Mark Blessington is President of Mark Blessington Inc., a sales and marketing consulting firm, and the author of two recent books: Sales Forecasting: A Practical Guide (2015) and Sales Quotas: An Analytical Approach to Quota Setting (2014). He started as a day trader and later expanded into the marketing and sales arena. His article, “Sales Quota Accuracy and Forecasting,” appears in the Winter 2016 issue of Foresight. What follows is his Forecaster-in-the-Field interview, from the Spring 2016 issue.
Mark, you started your career in general management consulting and then added sales consulting to the mix. How does forecasting fit in?
My consulting career began in 1978, and for many years my client work was mostly in marketing where I did not encounter or use forecasting. That process was housed in finance, manufacturing, and strategy.
In 1985 I moved into human-resources consulting with a focus on sales effectiveness.

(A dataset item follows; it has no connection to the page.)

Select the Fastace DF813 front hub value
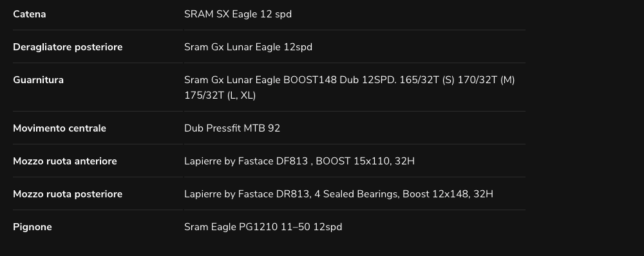Screen dimensions: 644x256 299,161
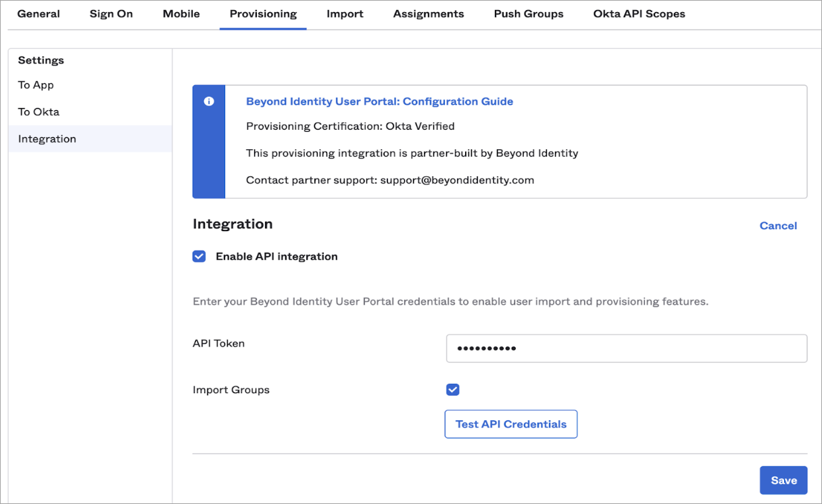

We did a lot of work in sales compensation and plan design, but rarely concerned ourselves with quota setting, assuming it was rather inconsequential: just allocate the sales target from the annual business plan down through the sales organization. That’s simple math.
About 2000 I began to dabble in stock trading, eventually becoming a full-time technical trader, predicting short-term trend deviations using neural nets and other AI software. I believe I developed some particularly effective routines, but started to question the ethics of trading. Was I adding value to the world as a trader? Plus, my trades were being impacted by frontrunners (as described in Flash Boys by Michael Lewis).
In 2010 I eagerly returned to sales and marketing consulting. On my first “new” assignment, it hit me: traditional sales-quota setting is a rudimentary form of forecasting. What if more-sophisticated techniques were applied to produce more accurate quotas? I embraced a mission: integrate forecasting science into sales and marketing organizations.
You also seem captivated by forecasting in product hierarchies.
Hierarchies permeate sales and marketing organizations and present a unique opportunity: can we use aggregation to increase accuracy? Most investigators ask, “Which aggregation approach is best for a given hierarchy: top-down, bottom-up, or middle-out?” I call this the “one size fits all” aggregation approach.
I am exploring a subtly different angle: which aggregation method is most accurate for each part of the hierarchy? For example, is it more accurate to select the best aggregation method per territory or per product? Preliminary findings for a pharmaceutical client favor “pick and choose” over “one size fits all.” I am now creating an R module to automate my method in three dimensions (time, geography, and product). Then I’ll test it on a wider variety of sales and marketing hierarchies.
What motivated you to write your recent book Sales Forecasting – A Practical Guide?
Most forecasting books are overwhelmingly daunting, which is partly why forecasting is rare in sales and marketing departments. These people process so many transactions per hour that they have no time to sit back and decipher statistical hieroglyphics.
I teach forecasting from the learner’s point of view, starting with the novice and then progressing to intermediate forecasting. Most executives I know are beginners. Forget the formulas for all but the experts. Don’t talk to executives about complex formulas unless you want to be sidelined from the decision- making process.
The first stop on the forecasting learning curve should be testing and error measurement, without which you have no business making a forecast and you have no business assessing a quantitative forecast – regardless of your title in the organization. We must find simple and efficient ways to teach executives forecasting basics.
I do not support the current oxymoronic trend toward “blind analytics.” Forecasting software is often blindly trusted, even by the very research organizations paid to rigorously examine it. Sometimes these packages are sold as if all you need to do is buy and install the program, and then accurate forecasts start popping out. This is terribly naïve. Software should be rigorously assessed until you have independent proof of its accuracy.
Forecasting has wide utility across every business organization. Its value won’t be fully realized until the experts stop communicating with arcane symbols and start conveying basic concepts in simple and concise language. Otherwise, blind analytics will continue unabated.